As part of the experiment, researchers made 169 healthy adults listen to stories and words read aloud while having various equipment (such electrodes stuck to their heads) monitor their brain activity.
In an effort to uncover patterns, researchers then loaded the data into an AI model. Based on the electrical and magnetic activity in participants’ brains, they wanted the algorithm to “hear” or ascertain what the participants were listening to.
Though the experiment was successful as a starting point, King said that his team stumbled upon two main challenges, accuracy and sharpness.
“The signals that we pick up from brain activity are extremely “noisy.” The sensors are pretty far away from the brain. There is a skull, there is skin, which can corrupt the signal that we can pick up. So picking them up with a sensor requires super advanced technology,” he added.
The other challenge, the expert said, is understanding how the brain represents language to a large extent.

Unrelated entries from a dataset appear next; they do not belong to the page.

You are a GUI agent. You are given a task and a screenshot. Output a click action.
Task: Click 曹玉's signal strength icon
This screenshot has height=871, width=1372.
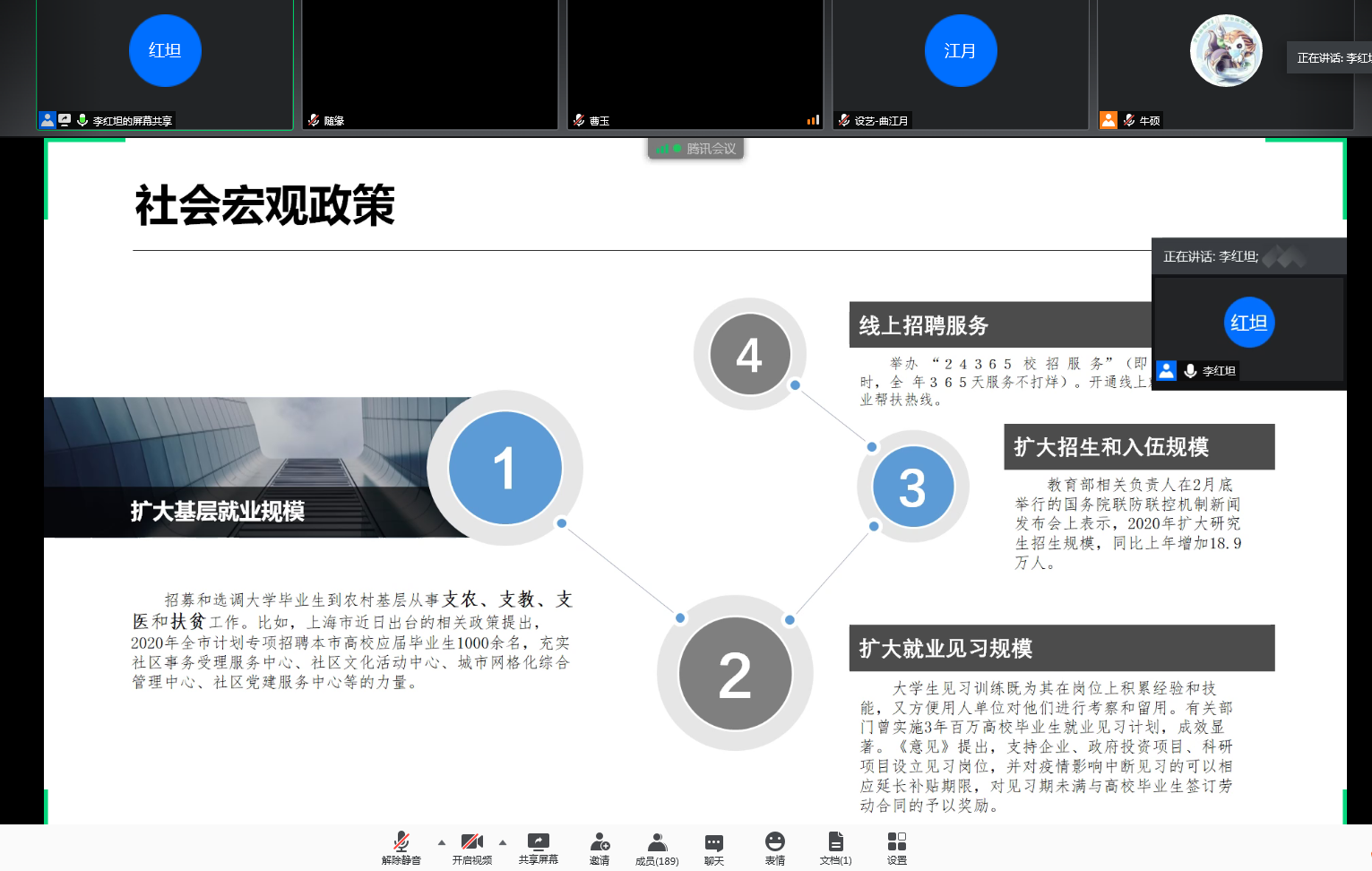[x=813, y=120]
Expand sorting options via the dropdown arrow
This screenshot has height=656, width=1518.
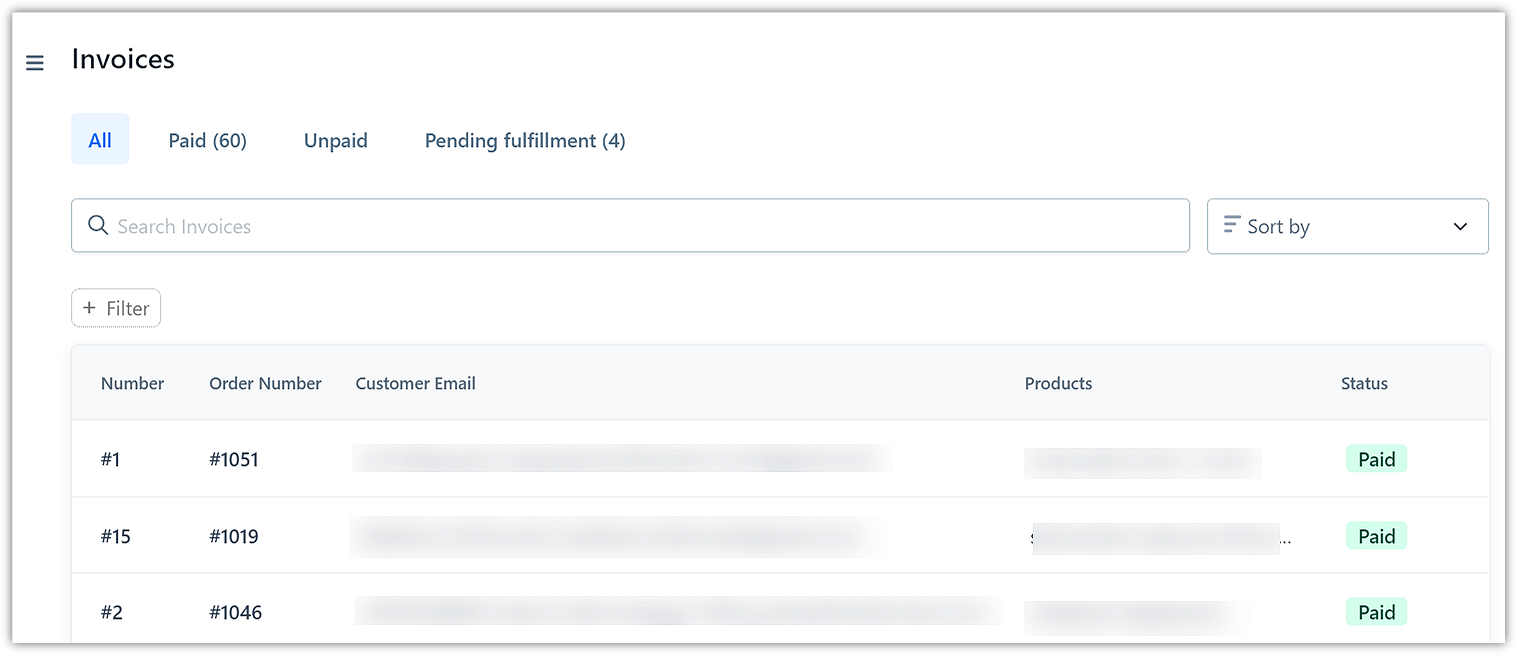point(1459,226)
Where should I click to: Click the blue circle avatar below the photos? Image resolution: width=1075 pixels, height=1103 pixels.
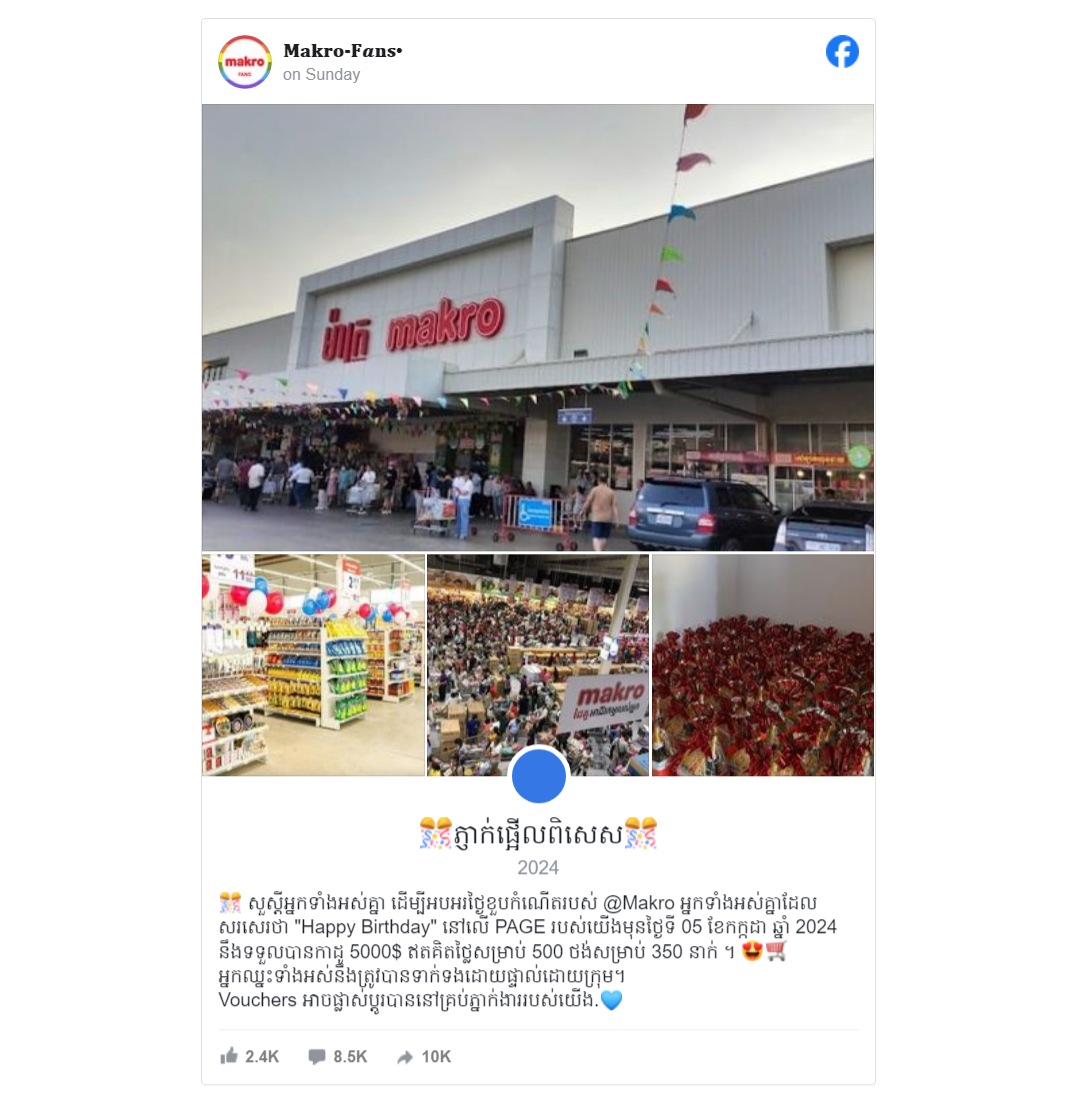tap(539, 776)
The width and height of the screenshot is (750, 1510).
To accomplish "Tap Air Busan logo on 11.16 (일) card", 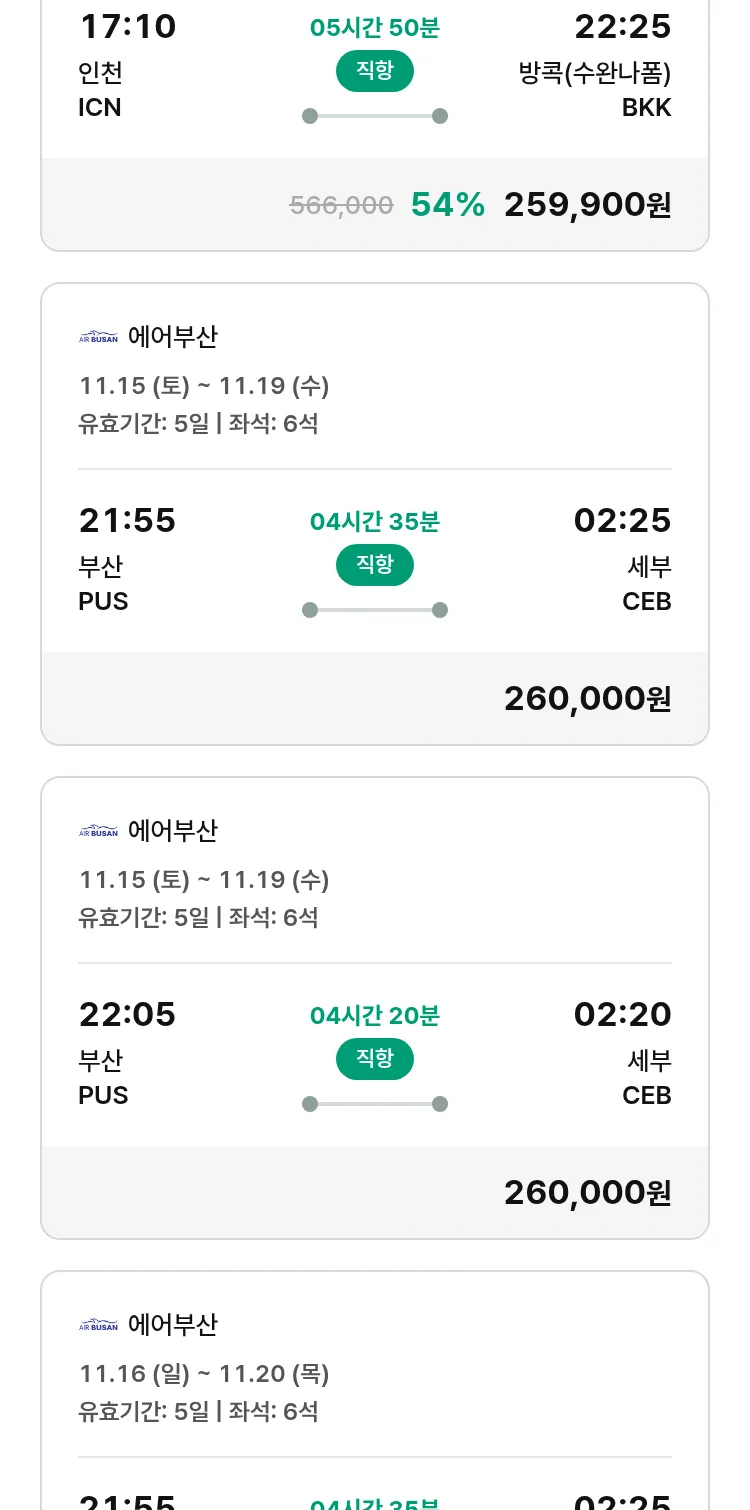I will pyautogui.click(x=98, y=1325).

He said that “even if we had a very clear signal, without machine learning, it would be very difficult to say, “OK, this brain activity means this word, or this phoneme, or an intent to act, or whatever.”
The goal in the next step, King added, is learning how to match representations of speech and representations of brain activity and assigning both to an AI system.
Reading minds
While Meta’s study revolves around reading brainwaves, researchers at Radboud University in the Netherlands are aiming for a more visual result.
According to Nature, the world’s leading multidisciplinary science journal, the experts are working on a “mind-reading” technology that will enable them to capture photographs from a person’s brainwaves.
To test the AI technology, researchers showed volunteers pictures of random faces while they were inside a functional magnetic resonance imaging (fMRI)— a kind of non-invasive brain imaging device that measures variations in blood flow to identify brain activity.
The fMRI then monitored the activity of neurons in the volunteers’ vision-related brain regions as they viewed the images of faces. The data was then fed to the artificial intelligence (AI) programme, allowing it to create an accurate image using the data from the fMRI scan.
The experiment’s findings demonstrate that the fMRI/AI system was able to nearly recreate the original visuals that the volunteers were shown accurately.
The study’s principal investigator Thirza Dado, an AI researcher and cognitive neuroscientist, told the Mail Online that these ‘impressive’ results show the possibility for fMRI/AI systems to successfully read minds in the future.
“I believe we can train the algorithm not only to picture accurately a face you’re looking at, but also any face you imagine vividly, such as your mother’s,” Dado explained.
“By developing this technology, it would be fascinating to decode and recreate subjective experiences, perhaps even your dreams,” Dado says. “Such technological knowledge could also be incorporated into clinical applications such as communicating with patients who are locked within deep comas.”
The expert said that the research focuses on creating technology that could help those who have lost their vision due to illness or accident, regain it.
“We are already developing brain-implant cameras that will stimulate people’s brains so they can see again,” Dado added.
The volunteers had previously been exposed to a variety of other faces while having their brains scanned in order to “train” the AI system.
The key, according to the experiment, is that the photographic images they saw weren’t of actual people at all, but rather computer-generated paint-by-numbers images, where each small dot of light or darkness is assigned a special computer programme code.
The neuronal responses of the volunteers to these “training” images may be seen using the fMRI scan. The picture portrait was then recreated by the artificial intelligence system by translating each volunteer’s neural response back into computer code.